Last Updated 27 August 2019, 18:31 IST

The countdown to the release of the final list of updated National Register of Citizens (NRC) has begun in Assam. But there is no action plan about the future of those who will be excluded and subsequently declared 'foreigners' after the list is published on August 31.

The final NRC will have the names of nearly 42 lakh applicants, who either did not figure in the draft NRC released on July 31 last year or were later excluded following re-verification of documents.

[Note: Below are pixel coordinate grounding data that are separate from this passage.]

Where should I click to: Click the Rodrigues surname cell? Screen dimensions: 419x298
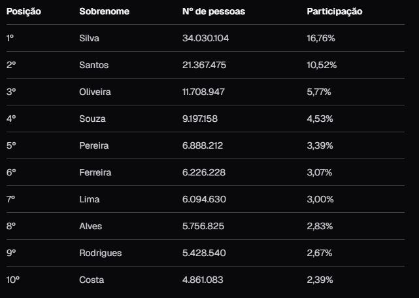[x=100, y=253]
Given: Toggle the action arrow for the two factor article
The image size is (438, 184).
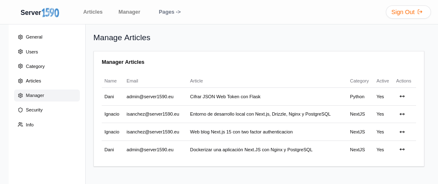Looking at the screenshot, I should pyautogui.click(x=402, y=132).
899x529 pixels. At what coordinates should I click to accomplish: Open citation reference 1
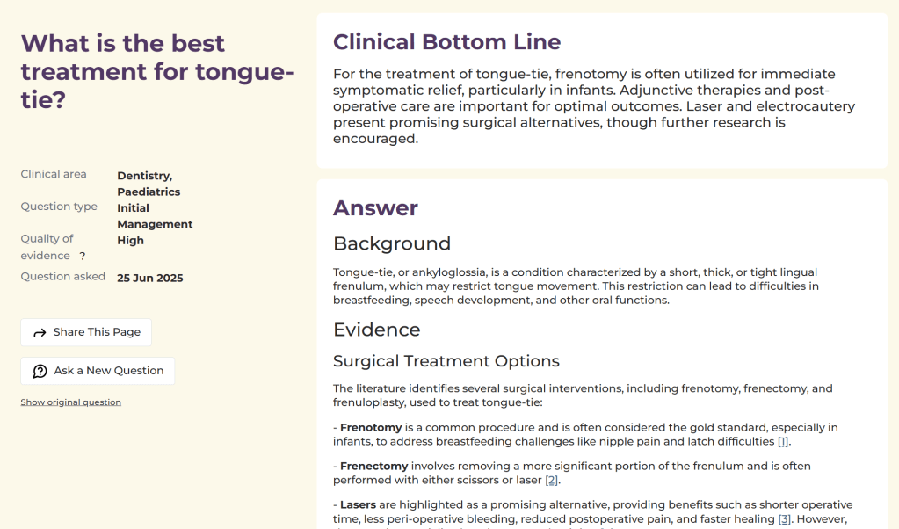click(x=783, y=442)
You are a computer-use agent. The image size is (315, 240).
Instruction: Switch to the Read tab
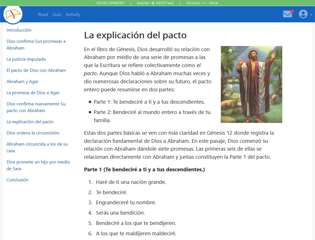[x=43, y=15]
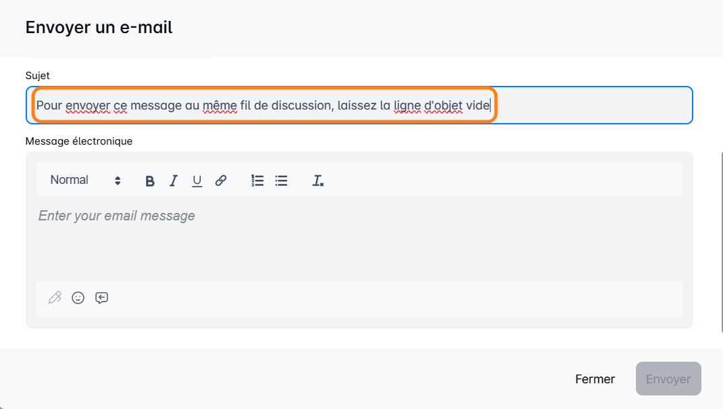Click the speech bubble arrow icon
Viewport: 723px width, 409px height.
(101, 297)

The final list is also expected to drop a large number of applicants who could not prove with documents during hearings that they or their forefathers lived in Assam on or before March 24, 1971 — the cut-off date fixed in 1985 to segregate citizens from "illegal migrants" from neighbouring Bangladesh. The date was decided on following the six-year (1979-1985) anti-foreigners movement by the state's majority indigenous population.

Those missing from the final NRC on August 31 will be allowed to move Foreigner Tribunals (quasi-judicial bodies) within 120 days, challenging non-inclusion of their names. Those losing the legal battle will subsequently be declared foreigners for deportation as per the Assam Accord of 1985.

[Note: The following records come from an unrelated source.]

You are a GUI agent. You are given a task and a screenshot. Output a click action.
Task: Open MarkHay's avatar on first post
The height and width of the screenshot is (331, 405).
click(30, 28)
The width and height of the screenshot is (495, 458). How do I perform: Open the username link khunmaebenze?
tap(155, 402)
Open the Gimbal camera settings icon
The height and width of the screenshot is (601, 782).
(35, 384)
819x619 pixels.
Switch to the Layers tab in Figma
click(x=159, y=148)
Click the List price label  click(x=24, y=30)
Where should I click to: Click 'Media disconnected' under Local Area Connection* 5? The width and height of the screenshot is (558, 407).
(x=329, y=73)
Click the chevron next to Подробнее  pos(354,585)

It's unlikely that Bangladesh will accept the foreigners. The neighbouring country has already denied illegal migration from its soil into Assam and rejected the possibility of accepting them as their citizens. As the situation stands now, many in Assam see the possibility of a large number of people, particularly Bengali-speaking Muslims and Hindus, being declared stateless citizens and their rights curtailed.

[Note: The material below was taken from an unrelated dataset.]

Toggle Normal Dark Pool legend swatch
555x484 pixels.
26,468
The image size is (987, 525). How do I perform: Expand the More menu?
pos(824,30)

"The government should take a final call on the fate of the stateless who will be declared foreigners in the coming days as they have the right to live with dignity as per the Constitution of India," said a group of prominent citizens, following a consultation here on the post-NRC situation organised by Assam Sahiya Sabha, the state's oldest literary body.

The vague situation has a large number of applicants worried as the D-day nears. August 31 was fixed as the date for the publication of the final NRC by a Supreme Court bench headed by Chief Justice Ranjan Gogoi, which is monitoring the NRC exercise.

The confusion deepened after the ruling BJP on Monday raised questions about NRC enumeration and alleged that a section of officials was trying to include foreigners with fake documents. Party's state unit president Rajeet Kumar Dass also doubted that many genuine citizens could be dropped from the list.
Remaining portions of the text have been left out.